Au lendemain de la décision du ministère de l'intérieur de placer l'ancien président Ahmed Abdallah Mohamed Sambi en résidence surveillée, Said Larifou avocat constitué dans l'affaire de la citoyenneté économique a tenu dans un point de presse à dissiper la confusion entre, dit-il, la mesure administrative et l'enquête judiciaire dont le leader politico-réligieux serait visé.
L'avocat et leader politique Me Said Larifou s'interpose à nouveau et vole secours pour la énième fois des autorités après la note signée par le secrétaire général du ministère de l'intérieur plaçant l'ancien président Ahmed Abdallah Mohamed Sambi en résidence surveillée. Étant avocat constitué dans l'affaire de la citoyenneté économique, il a voulu, dissiper la confusion entre cette mesure administrative et l'enquête judiciaire en cours relative à la citoyenneté économique. Deux choses qui semblent différentes aux yeux du leader du parti Ridja et membre de la mouvance présidentielle.
Revenant sur la note controversée, Me Larifou laisse entendre qu'elle est amplement légale par la culture juridique française dont son pays hérite. « Cette culture juridique autorise le ministre de l'intérieur ou son délégataire qui peut être le secrétaire général, voir même le préfet de police à prendre une mesure d’assignation à résidence dès lors qu'il constate qu'une personne par ses comportements, ses agissements peut compromettre l'ordre public », a-t-il fait savoir.

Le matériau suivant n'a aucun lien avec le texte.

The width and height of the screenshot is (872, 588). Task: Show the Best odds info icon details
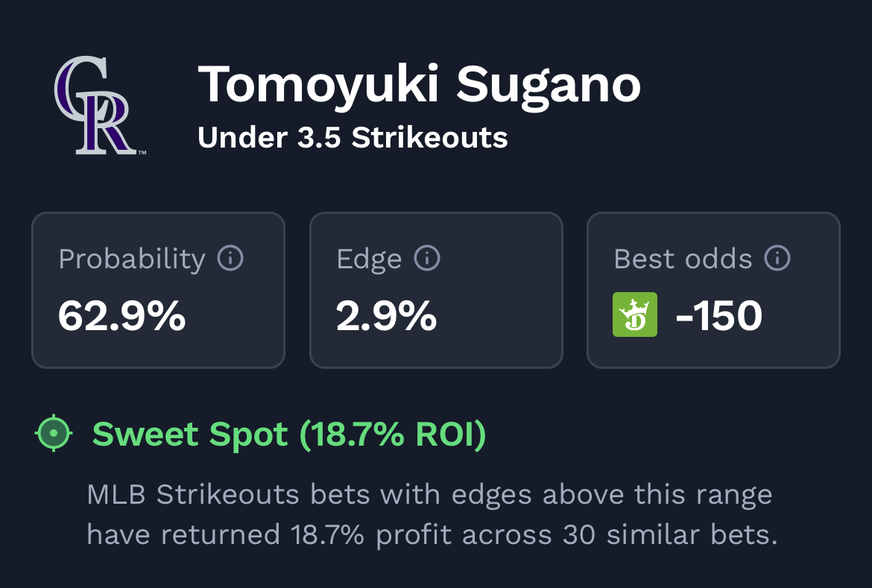(x=777, y=259)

« Ce sont des autorités de ce pays, ils ont des éléments que les simples citoyens comme nous, ne disposons pas. Ces éléments leur permettent au regard de l’appréciation qu'ils font de la situation, de prendre des mesures à titre préventif. La police préventive est entre les mains du ministre de l'intérieur », a-t-il poursuivi. Me Larifou s'alarme contre certaines personnes qui « s'érigent en juristes et essaient de dire que c'est illégal. Illégal au regard de quoi. Dites moi que politiquement ce n'est pas approprié à partir de là c'est un combat politique mais sur l'aspect juridique, il n'y a rien à dire ».

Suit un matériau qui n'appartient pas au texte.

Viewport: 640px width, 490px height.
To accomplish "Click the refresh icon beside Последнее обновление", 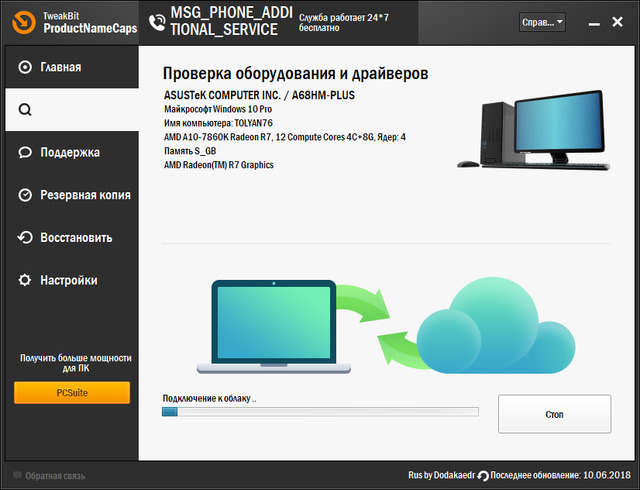I will [x=483, y=476].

A l'en croire, Sambi ne constitue pas une menace mais il a, dit-il, des agissements qui sont de nature à troubler à l'ordre public. « Lorsqu’aujourd'hui vous tenez des darsa on ne sait pas si c'est un meeting politique ou bien un prêche religieux. Lorsque par exemple on dit que les prêches dans les mosquées doivent être autorisés par l'autorité religieuse de ce pays. Et que vous ne demandez pas cette autorisation. Vous allez dans votre résidence privée, vous organisez des prêches, il y a certaines personnes qui viennent. Vous pensez qu'ils viennent tous parce que vous fêtes un prêche. Ils viennent parce qu'il y a une adhésion politique. Il y a des comportements de nature à semer une confusion entre ce qui est religieux et politique », fait-il observer.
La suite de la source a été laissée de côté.